For all the unorthodoxies you’ll see down below, my primary take-away from FC Cincinnati’s 2-0 road win over the New England Revolution is fairly direct: I trust the roster construction.

Related, the heresy lingers around those roots.

To start at the beginning (feels natural), the only thing that surprised me about today’s result was how early and easily Cincinnati got up in New England’s shit. I expected a little deference, even though I didn’t see it as justified, i.e., see the Revs’ performance today, that’s not a good team at the mo, and may never be a good team so long as Brad Friedel holds the reins on their collective future, but that’s another topic for another post. All the same, anyone who looked at Cincinnati’s rebuild and saw a team that would spend its inaugural Major League Season punching out of the confines of a turtle’s shell would do themselves a favor by reassessing that theory. And, as pointed out by plenty of people (or just the ones I follow) on twitter, FC Cincinnati beat New England soundly with “starters” missing (this is a case where it’s OK to say, fuck the box score, seriously, ask a New England fan how much they value the edge in shots, corners, crosses and fouls).

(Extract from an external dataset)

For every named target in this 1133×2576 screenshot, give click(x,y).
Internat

It’s here that I admit that, until literally just now, I didn’t actually know who FC Cincy’s designated players are – but, for the record, Fanendo Adi and Allan Cruz. Both players missed todays’ game, and that’s where the $64,000 question kicks in: did you FC Cincinnati miss either player? Did you miss them (OK, yes, Cruz a bit; still studying)? What does the designated player really mean beyond the guy who gets paid more to play on the same team? For now, I’m treating that as both an open question and a gadfly for the Orange and Blue’s two DPs – i.e., if the team can win without you, how much does that “designation” really matter? But that, and the general concept of earning one’s place on a roster, rightly belongs as something to file away.

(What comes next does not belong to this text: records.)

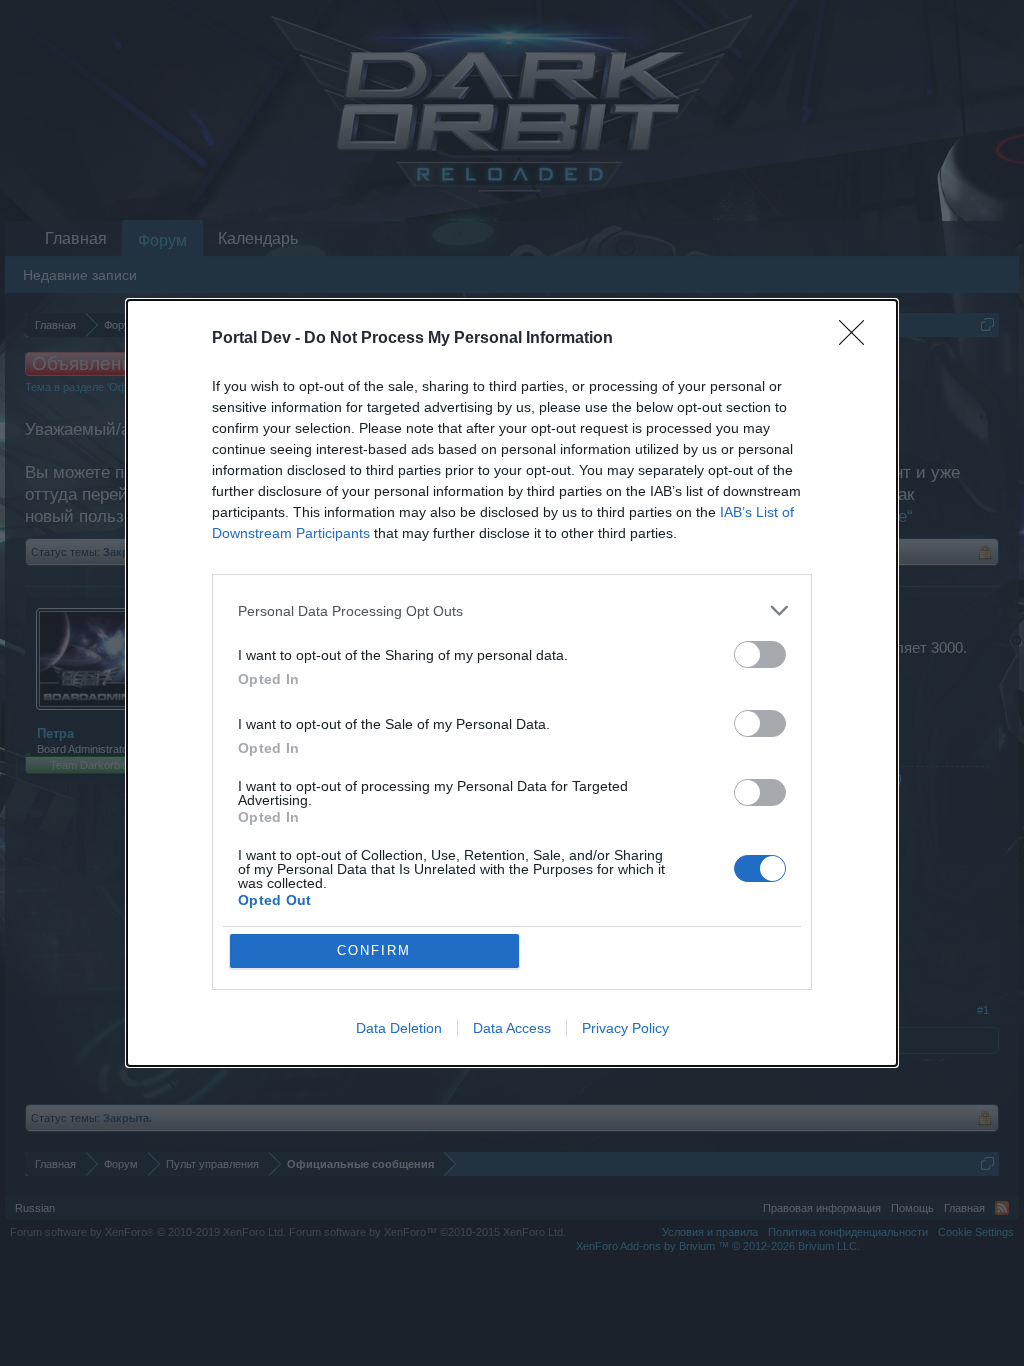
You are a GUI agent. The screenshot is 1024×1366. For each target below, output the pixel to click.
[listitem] (512, 610)
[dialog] (512, 683)
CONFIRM (374, 950)
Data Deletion (399, 1028)
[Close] (858, 339)
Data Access (512, 1028)
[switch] (760, 654)
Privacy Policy (625, 1028)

Now, for the specific heresy – honestly, I didn’t want to bury this, because controversy sellz – I’m not as geeked up on Kenny Saief as everyone else seems to be. And I’m talking about a reasonably healthy cross-section of FC Cincy fans and neutrals (e.g., MLS stringer Sam Stejskal). I’ll give him every manner of credit for his grass-cutting feed that Kekuta Manneh stabbed home for Cincinnati’s game-winning goal and, yes, he scored the insurance goal to boot…but it’s what he did between there and there that left me underwhelmed. First, Manneh owns Cincy’s first goal, and all the way down to his genuflection to (presumably) Mecca: he was the player who wrestled the ball up New England’s gut, found Saief wide open on the Revs’ right, and then continued his run under the decidedly unconcerned watch of New England’s Wilfried Zahibo (aka, proof that not all French players are either elegant or good). After that, in between a creditable right-time-right-place moment for Cincy’s second goal, I didn’t see much that set Saief apart from a clumsier version of an MLS-standard box-to-box midfielder. He under-hit obvious passes in momentum-killing ways throughout the game, lingered too long on the ball several times and, despite a period of 20-25 minutes when it appeared New England utterly failed to account for his presence on the field, he basically threw away at least two totally free runs up New England’s gut.